* Supplied text *
Start

In agroimpacts/farmapz: Final Project for R

knitr::opts_chunk$set(echo = TRUE, comment = "#>")

Summary

Description

This project is part of the Agroimpacts working group and seeks to use R programming to give accuracy statistics on polygons of farm plots in Zambia which have been created by Amazon Mechanical Turk crowdsourced Workers. Specifically, this project will compare Mechanical Turk polygons to a sampling of ground-truthed polygons to determine the true positive, false positive, and false negative areas of each polygon. The package will consist primarily of a reproducible program which will iterate through all of the ground truth polygons in a file, match them with Mechanical Turk polygons by a common grid value, then for each grid, give the accuracy statistics of each polygon in that grid which intersects with 5% or more of a ground truth polygon.

These statistics will be useful in understanding the quality of work done by the Mechanical Turk workers and to draw conclusions about how reliable other (unsampled) polygons are, as well as which workers' products are most reliable.

Primary Objectives

Objective 1: Successfully iterate and filter through all the features in our datasets to be able to run the accuracy statistics function on each Worker's polygon corresponding with a given truth polygon and with an intersecting area greater than 5% of the truth polygon.
Objective 2: Adjust (as needed) and integrate elements of functions from the Rmapaccuracy package to give accuracy statistics for each worker polygon that corresponds with a sample ground-truthed polygons.
Objective 3: Report all accuracy statistics to a single tibble that shows accuracy statistics for each polygon intersecting with over 5% of a truth polygon, reporting other pertinent information like corresponding truth polygon id, grid id, worker id, and id of polygon being evaluated.

Existing Code / Packages:

A major component of this project is the accuracy statistics logic, which was derived from the rmapaccuracy package (developed by members of the Agroimpacts project).

The map accuracy function creates each of our categories in the following way, which will be key to gathering the statistics:

#"truth" is a given truth polygon
#"maps" is a given Mechanical Turks polygon

#True Positive
tp <- st_intersection(truth, maps)

End

* Given problem 1 *
Answer these from the project description:
(a) What minimum share of a ground truth polygon must a worker polygon intersect to be evaluated?
(b) Which package was the accuracy statistics logic derived from?
(c) In what single structure should all accuracy statistics be reported?

* Input material *
Start

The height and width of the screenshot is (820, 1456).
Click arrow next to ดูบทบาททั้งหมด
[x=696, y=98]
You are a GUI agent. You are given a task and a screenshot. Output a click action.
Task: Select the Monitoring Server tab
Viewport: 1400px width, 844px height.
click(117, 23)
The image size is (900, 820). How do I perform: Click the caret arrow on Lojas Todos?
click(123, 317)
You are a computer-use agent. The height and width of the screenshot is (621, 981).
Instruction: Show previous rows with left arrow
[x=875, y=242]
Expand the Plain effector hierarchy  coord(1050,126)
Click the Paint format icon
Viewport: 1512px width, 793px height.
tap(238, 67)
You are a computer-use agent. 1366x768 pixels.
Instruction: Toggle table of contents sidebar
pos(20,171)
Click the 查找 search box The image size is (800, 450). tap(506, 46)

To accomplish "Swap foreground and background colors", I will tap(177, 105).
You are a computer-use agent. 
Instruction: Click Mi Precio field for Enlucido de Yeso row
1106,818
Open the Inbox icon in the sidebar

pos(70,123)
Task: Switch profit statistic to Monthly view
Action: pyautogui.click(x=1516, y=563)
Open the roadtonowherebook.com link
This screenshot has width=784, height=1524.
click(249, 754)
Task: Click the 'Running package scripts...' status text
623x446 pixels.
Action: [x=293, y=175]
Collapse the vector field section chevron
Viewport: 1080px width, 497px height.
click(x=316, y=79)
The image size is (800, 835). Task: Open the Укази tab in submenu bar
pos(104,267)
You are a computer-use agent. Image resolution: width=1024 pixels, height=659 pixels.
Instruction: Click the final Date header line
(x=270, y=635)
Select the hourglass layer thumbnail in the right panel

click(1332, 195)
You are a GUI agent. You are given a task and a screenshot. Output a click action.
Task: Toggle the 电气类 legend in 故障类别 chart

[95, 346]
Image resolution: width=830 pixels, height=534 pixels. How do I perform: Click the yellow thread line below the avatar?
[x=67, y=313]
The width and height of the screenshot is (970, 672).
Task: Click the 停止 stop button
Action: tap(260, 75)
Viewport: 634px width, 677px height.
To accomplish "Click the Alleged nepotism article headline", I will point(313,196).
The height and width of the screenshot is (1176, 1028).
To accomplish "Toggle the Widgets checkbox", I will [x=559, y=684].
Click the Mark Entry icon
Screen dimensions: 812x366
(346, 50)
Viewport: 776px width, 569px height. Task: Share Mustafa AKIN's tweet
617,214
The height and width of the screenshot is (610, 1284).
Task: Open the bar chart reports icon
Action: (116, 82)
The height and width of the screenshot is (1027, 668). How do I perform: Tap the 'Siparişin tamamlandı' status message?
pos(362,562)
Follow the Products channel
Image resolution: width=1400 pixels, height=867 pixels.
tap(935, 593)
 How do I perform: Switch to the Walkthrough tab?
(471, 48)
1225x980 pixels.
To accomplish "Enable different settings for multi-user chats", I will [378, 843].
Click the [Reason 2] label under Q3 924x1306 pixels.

End

* Given problem 2 *
Return every line of the rows that contains the string "resolution".

* Written reply 1 *
(a) 5%
(b) rmapaccuracy
(c) a single tibble

* Written reply 2 *
You are a computer-use agent. Image resolution: width=1024 pixels, height=659 pixels.
Image resolution: width=830 pixels, height=534 pixels. How do I perform: Click the yellow thread line below the avatar?
Image resolution: width=1400 pixels, height=867 pixels.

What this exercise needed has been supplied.